A recently released trading update showed Capitec expected earnings for the financial year to end February to increase by between 18% and 21%.
This performance is comfortably ahead of the mainstream banks, and – as yet – shows scant evidence of any disruptive influence of new banking ventures like Tyme Bank and Discovery Bank.
Capitec, which was launched out of investment house PSG in the late nineties, stole a march on the mainstream banks by offering simple banking solutions to SA’s sprawling unbanked market. Extended opening hours, easy-to-open bank accounts and low costs were the main thrusts that saw Capitec compete aggressively with SA’s traditional ‘big four’ banks.

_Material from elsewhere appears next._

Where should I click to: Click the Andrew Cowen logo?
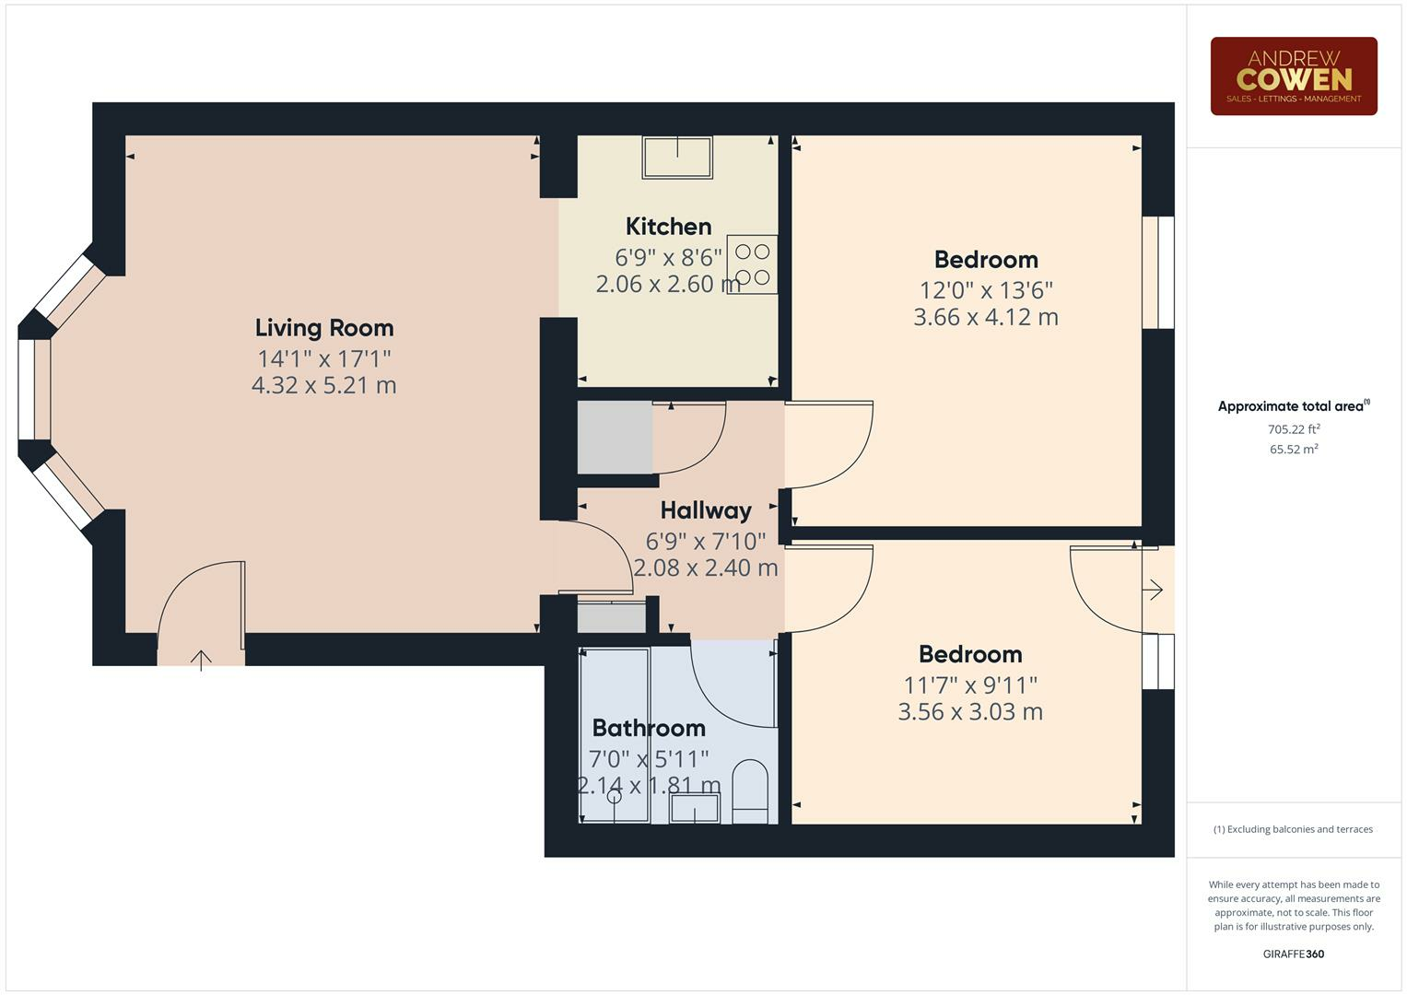pyautogui.click(x=1293, y=76)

The bank has remained innovative and nimble – despite growing into a much larger banking enterprise.
But last month Capitec still needed to reassure the market – specifically in light of the serious outbreak of the Covid-19 virus – that its earnings guidance was unchanged and that its fundamental business remained strong.

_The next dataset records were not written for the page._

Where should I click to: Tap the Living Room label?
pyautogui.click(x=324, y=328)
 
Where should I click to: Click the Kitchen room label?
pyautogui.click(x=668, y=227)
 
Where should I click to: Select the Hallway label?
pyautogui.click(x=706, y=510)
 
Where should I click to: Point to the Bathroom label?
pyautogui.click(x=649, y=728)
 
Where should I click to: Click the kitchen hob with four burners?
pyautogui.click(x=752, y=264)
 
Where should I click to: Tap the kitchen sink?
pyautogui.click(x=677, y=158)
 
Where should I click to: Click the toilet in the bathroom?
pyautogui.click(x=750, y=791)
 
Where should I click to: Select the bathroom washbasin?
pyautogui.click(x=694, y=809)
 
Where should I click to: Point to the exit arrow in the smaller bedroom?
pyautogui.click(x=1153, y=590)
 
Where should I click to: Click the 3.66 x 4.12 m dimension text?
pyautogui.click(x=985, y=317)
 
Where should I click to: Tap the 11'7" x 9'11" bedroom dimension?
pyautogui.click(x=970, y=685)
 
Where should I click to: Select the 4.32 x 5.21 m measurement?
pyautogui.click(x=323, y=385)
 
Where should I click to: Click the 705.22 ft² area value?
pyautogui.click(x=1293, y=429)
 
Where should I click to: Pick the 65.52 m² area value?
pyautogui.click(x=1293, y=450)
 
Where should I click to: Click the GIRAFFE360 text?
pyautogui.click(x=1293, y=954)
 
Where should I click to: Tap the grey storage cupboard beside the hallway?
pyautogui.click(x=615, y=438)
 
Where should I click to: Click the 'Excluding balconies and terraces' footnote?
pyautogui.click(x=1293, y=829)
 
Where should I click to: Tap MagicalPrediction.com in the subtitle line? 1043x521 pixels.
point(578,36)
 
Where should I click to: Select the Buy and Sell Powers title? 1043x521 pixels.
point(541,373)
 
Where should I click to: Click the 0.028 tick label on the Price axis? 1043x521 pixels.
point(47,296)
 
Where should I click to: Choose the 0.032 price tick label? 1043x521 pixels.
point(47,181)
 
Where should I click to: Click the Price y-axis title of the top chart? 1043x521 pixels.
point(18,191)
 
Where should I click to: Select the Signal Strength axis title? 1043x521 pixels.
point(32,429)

Capitec’s share price on the JSE, however, was extremely volatile – falling from R1 100 to under R700 in a matter of days in mid-March. The share, at the time of writing, had recovered close to the R1 000 mark again.
Capitec conceded that markets are in economic turmoil due to the effects of Covid-19, and many companies – including the banks – had seen big declines in their share prices.

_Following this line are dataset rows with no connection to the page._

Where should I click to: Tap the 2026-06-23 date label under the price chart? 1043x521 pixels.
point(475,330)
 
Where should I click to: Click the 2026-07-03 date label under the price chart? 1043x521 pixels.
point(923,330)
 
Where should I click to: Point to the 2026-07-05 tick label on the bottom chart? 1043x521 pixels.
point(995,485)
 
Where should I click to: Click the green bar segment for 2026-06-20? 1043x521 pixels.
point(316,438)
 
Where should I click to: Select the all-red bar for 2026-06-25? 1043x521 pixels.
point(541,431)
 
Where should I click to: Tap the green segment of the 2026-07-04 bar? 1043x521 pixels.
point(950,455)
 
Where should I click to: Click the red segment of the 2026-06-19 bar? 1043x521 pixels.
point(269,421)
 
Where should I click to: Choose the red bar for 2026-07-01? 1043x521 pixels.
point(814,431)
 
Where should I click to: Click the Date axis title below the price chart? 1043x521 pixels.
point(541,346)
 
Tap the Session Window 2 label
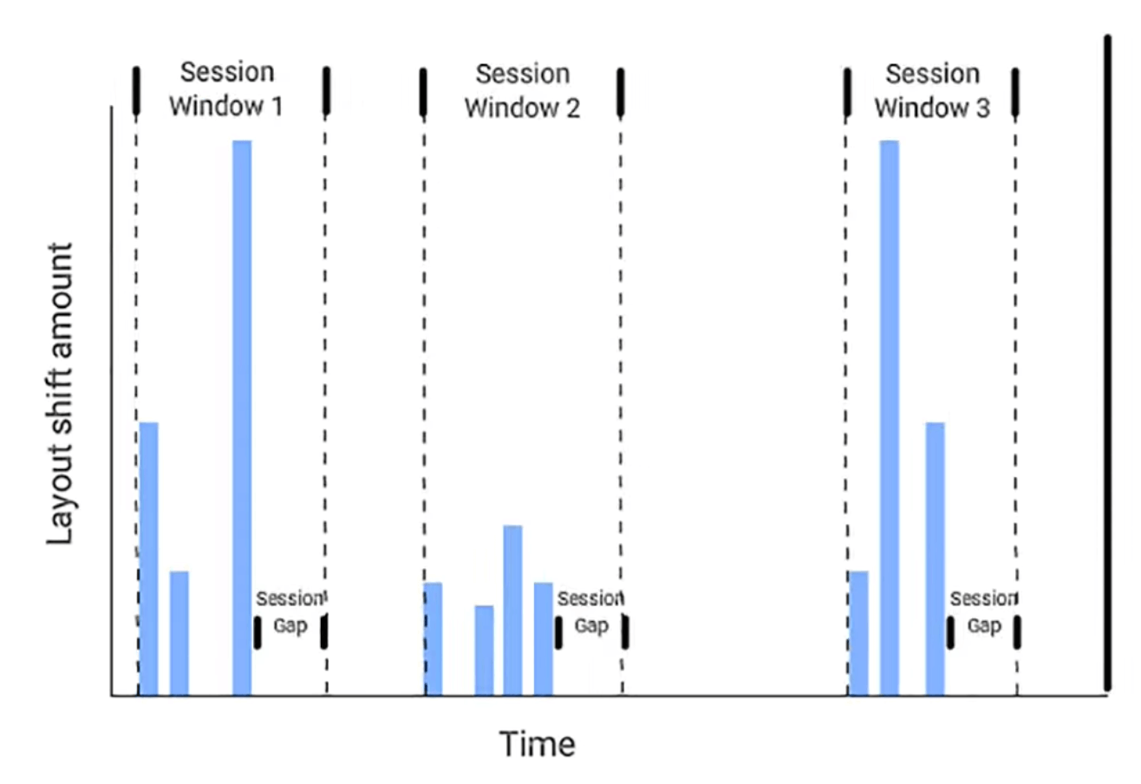(x=522, y=90)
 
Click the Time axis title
(x=537, y=743)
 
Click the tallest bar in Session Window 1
(x=242, y=416)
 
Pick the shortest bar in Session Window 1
(x=179, y=632)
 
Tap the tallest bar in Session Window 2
(x=512, y=609)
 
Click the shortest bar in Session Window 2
(x=484, y=650)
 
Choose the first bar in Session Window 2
(x=433, y=638)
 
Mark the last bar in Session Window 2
(x=544, y=638)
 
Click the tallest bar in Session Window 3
(x=890, y=416)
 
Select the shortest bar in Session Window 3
(x=858, y=632)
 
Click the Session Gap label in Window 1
(x=290, y=612)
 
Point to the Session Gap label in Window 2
(x=590, y=612)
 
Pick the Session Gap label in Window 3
(x=983, y=612)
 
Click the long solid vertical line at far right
(x=1108, y=364)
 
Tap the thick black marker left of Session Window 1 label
(x=136, y=90)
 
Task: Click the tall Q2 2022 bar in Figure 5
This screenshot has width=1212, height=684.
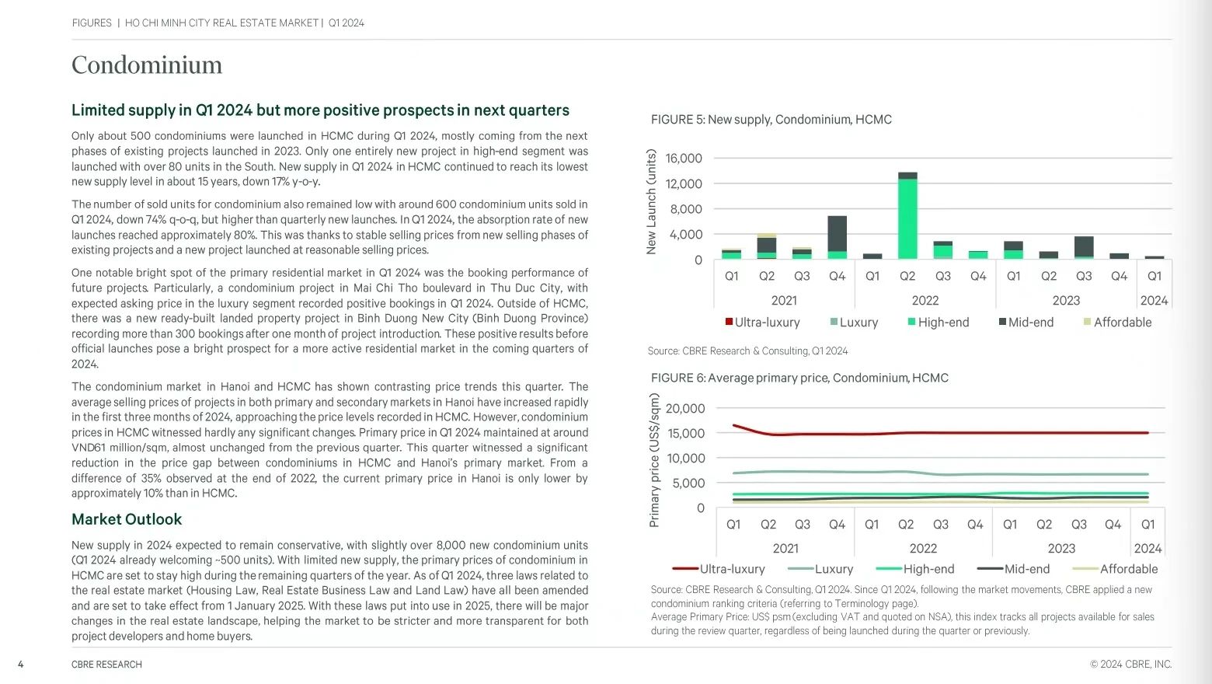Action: [907, 215]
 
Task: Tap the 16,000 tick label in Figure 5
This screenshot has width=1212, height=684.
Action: [684, 158]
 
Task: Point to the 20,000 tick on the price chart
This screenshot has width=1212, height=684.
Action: [685, 408]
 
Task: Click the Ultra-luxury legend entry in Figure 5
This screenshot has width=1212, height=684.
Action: [762, 322]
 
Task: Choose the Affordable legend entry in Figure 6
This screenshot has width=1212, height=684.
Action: [1115, 569]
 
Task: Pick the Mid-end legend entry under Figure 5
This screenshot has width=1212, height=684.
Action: [1026, 322]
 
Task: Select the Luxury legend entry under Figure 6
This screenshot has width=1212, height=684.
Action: [820, 569]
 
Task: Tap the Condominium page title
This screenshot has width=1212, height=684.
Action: [147, 65]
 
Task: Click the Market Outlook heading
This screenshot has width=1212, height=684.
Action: [127, 519]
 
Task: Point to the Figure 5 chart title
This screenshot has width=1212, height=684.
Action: [771, 119]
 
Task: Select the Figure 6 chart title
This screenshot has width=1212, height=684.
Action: [799, 378]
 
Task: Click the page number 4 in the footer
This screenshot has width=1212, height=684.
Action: [20, 664]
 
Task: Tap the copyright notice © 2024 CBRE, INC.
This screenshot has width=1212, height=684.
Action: [1131, 664]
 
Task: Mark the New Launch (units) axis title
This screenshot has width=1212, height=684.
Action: [651, 201]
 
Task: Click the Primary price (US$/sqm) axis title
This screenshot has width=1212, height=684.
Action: [654, 460]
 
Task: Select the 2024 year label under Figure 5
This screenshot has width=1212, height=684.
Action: [1154, 300]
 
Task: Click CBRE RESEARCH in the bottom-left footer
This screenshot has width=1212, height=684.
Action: [106, 664]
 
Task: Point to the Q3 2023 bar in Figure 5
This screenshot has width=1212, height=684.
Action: [1084, 248]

Capitec reckoned the sharp fall in its share price in mid-March was mainly attributable to technical reasons – most likely international shareholders impacted by the weaker Rand and algorithms applied by professional traders to enforce the disposal of a share when the price falls below a certain limit.
Capitec was also keen to address speculation that the bank would be severely impacted by Covid-19 due to the market on which it focuses and its unsecured credit business model. Capitec stressed that only 1.1 million of the bank’s 12.6 million active clients (or 9%) have credit with Capitec Bank.
In addition, Capitec’s business model is well diversified and income is strengthened by transaction fee income and funeral cover sales.
Capitec disclosed that net transaction fee and funeral income contributed a hefty 46% of net income – and this reassuringly covered 91% of operating expenses.
Capitec also indicated that there had been a significant migration in the bank’s client base to the middle and higher income segment.
So much so, that 81% of credit granted in August 2019 was to clients with a gross salary of over R10 000 per month. What’s more 47% of credit granted was to clients with a gross salary of over R20 000 per month. Capitec also reiterated that it had a strong retail deposit base.
So despite the market getting itself in a twist about Capitec’s prospects, the bank maintained that its liquidity position remained strong and its liquidity ratios were still in line with that published at the end of 2012 – that being Capital Adequacy Ratio at 28.4%; Liquidity Coverage Ratio at 1 444%; Net Stable Funding Ratio at 186% and Leverage Ratio at 16.6%
In addition, Capitec Bank’s excess deposit base had grown by more than 5% from the end of August last year.